WHAT THE TASK REQUIRES. Reproduce verbatim the passage of the excerpt on H4/ICOS costimulation between "Neither the calcineurin" and "this experimental system.", inclusive.

EXCERPT PROVIDED.
========================
LY294002 or Wortmannin did not inhibit tyrosine phosphorylation of ZAP-70 induced by anti-CD3 plus anti-H4/ ICOS, indicating that optimal ZAP-70 recruitment and activation is independent on PI-3K activity under these conditions. Both LY294002 and Wortmannin strongly inhibited IL-4 or IL-10 secretion in SR.D10 cells activated by anti-CD3 plus anti-H4/ICOS (Fig. 4C). This suggests that p38 activation is not relevant to IL-4 or IL-10 secretion by these cells. On the other hand, the data show that LY294002 is as effective as Wortmannin in inhibiting lymphokine secretion (Fig. 4C), whereas Wortmannin inhibits ERK or JNK activation more efficiently (Fig. 4A). On the other hand, the ERK inhibitor U0126 (U0, 5 μM) or the JNK inhibitor L-JNKI1 (JNKI, 20 μM) partially inhibited IL-4 and IL-10 secretion, whereas SB203580, a p38 inhibitor (SB, 2 μM) did not produce significant effects (Fig. 5). Taken together, these data suggests that PI-3K is involved in ERK and JNK activation as well as in additional pathways relevant to lymphokine secretion.

2.4 Role of actin cytoskeleton, PKC and calcineurin in H4/ICOS costimulation

Further experiments were performed to analyze the importance of actin cytoskeleton, calcineurin, and protein kinase C on H4/ICOS-mediated costimulation of TCR/CD3 signals in D10 cells (Fig. 6). Activation of ERK and ZAP-70 tyrosine phosphorylation were strongly inhibited by cytochalasin D, an inhibitor of actin polymerization. Cytochalasin D also blocked the appearance of the activated 46-kDa form of JNK, possibly the low molecular mass product of JNK1, 39, 40. Intriguingly, a strong phosphorylated form of 48 kDa appeared. This might correspond to the low molecular mass form of JNK2, whose dual phosphorylation was occasionally detectable as a faint band upon activation of untreated cells (Fig. 6A). The functional meaning of the phosphorylation of this JNK isoform is obscure, as it did not induce activation of lymphokine secretion, as shown below. Cytochalasin D also induced a strong inhibition of ZAP-70 phosphorylation (Fig. 6B), and blocked IL-4 and IL-10 secretion (Fig. 6C). Taken together, these results show that actin polymerization is required for H4/ICOS costimulation, acting upstream of ZAP-70 phosphorylation.

Neither the calcineurin phosphatase inhibitor cyclosporin A, nor the PKC inhibitors RO-31-8220 (RO) and GF 109203X (GF) produced detectable changes in ZAP-70 phosphorylation or in ERK and JNK activation (Fig. 6A, B). On the other hand, cyclosporin A blocked IL-4 secretion, and it did not produce significant changes of IL-10 secretion. As shown in Fig. 6C, the PKC inhibitors RO and GF produced no significant effect on IL-4 or IL-10 secretion in this experimental system.
========================
Stored items.

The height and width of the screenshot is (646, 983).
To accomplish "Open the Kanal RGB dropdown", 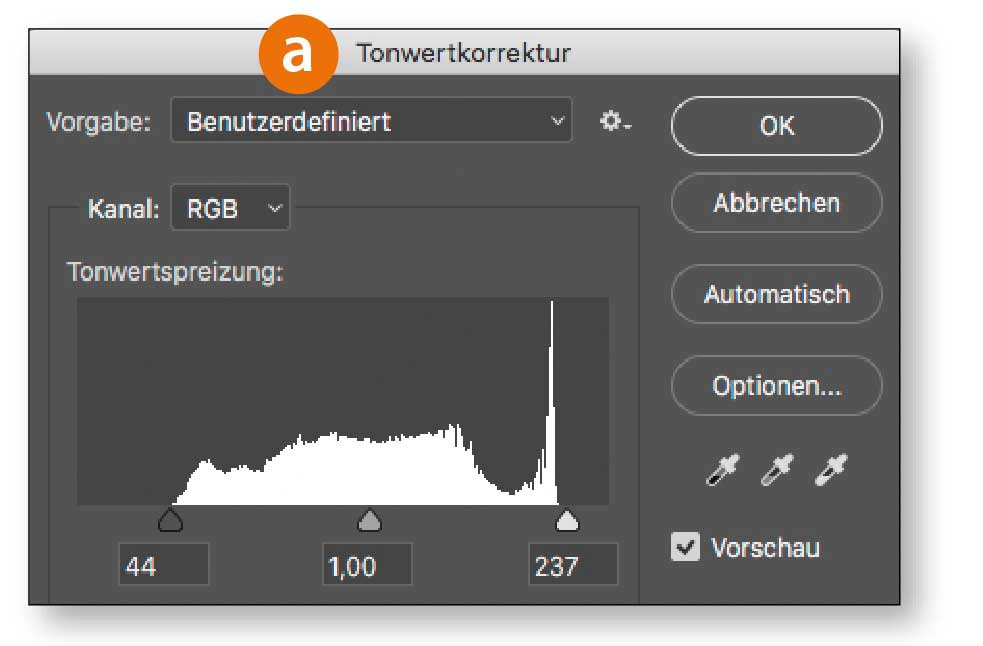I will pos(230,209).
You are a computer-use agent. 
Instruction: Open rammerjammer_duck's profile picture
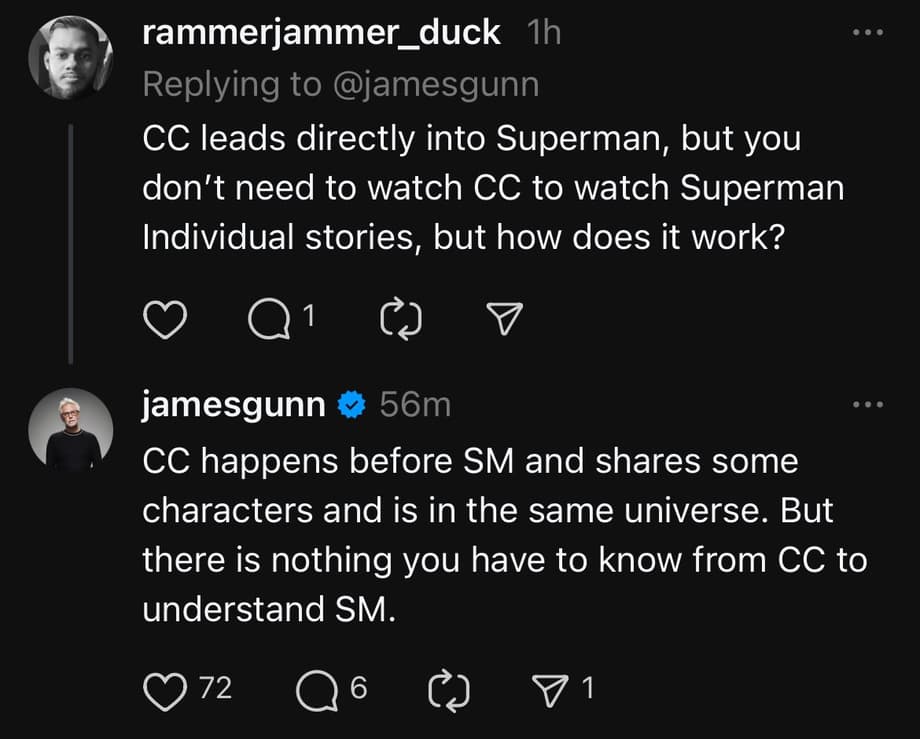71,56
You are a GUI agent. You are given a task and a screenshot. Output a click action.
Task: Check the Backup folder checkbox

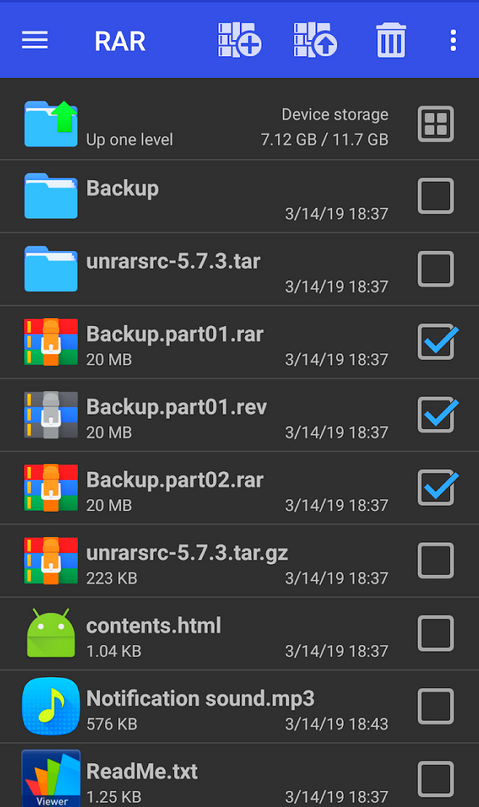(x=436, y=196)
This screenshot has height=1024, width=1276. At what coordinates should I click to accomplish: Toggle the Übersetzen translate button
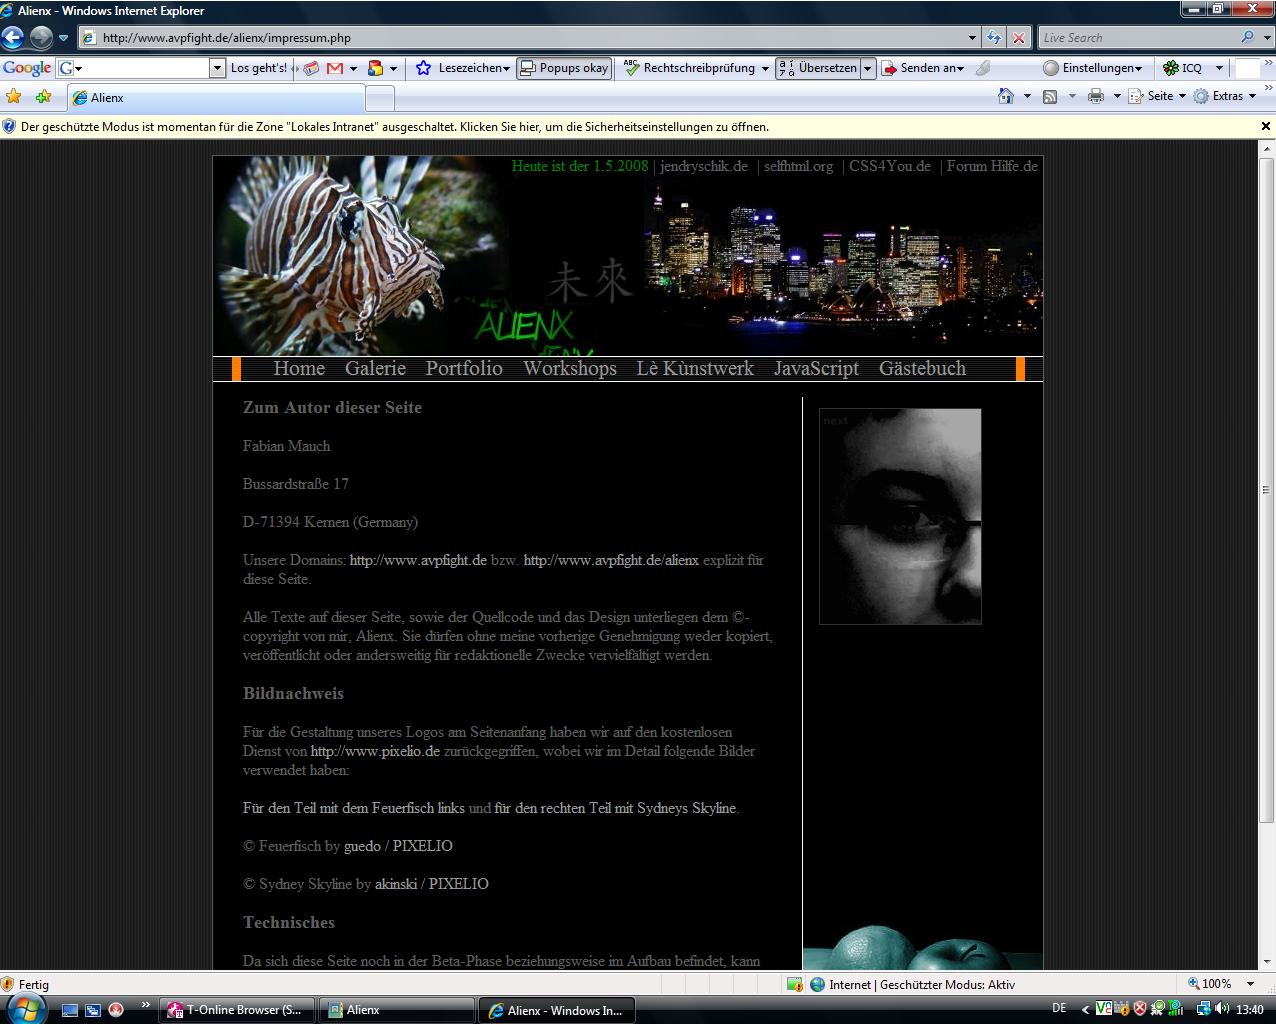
========================
EXERCISE RESPONSE.
Neither the calcineurin phosphatase inhibitor cyclosporin A, nor the PKC inhibitors RO-31-8220 (RO) and GF 109203X (GF) produced detectable changes in ZAP-70 phosphorylation or in ERK and JNK activation (Fig. 6A, B). On the other hand, cyclosporin A blocked IL-4 secretion, and it did not produce significant changes of IL-10 secretion. As shown in Fig. 6C, the PKC inhibitors RO and GF produced no significant effect on IL-4 or IL-10 secretion in this experimental system.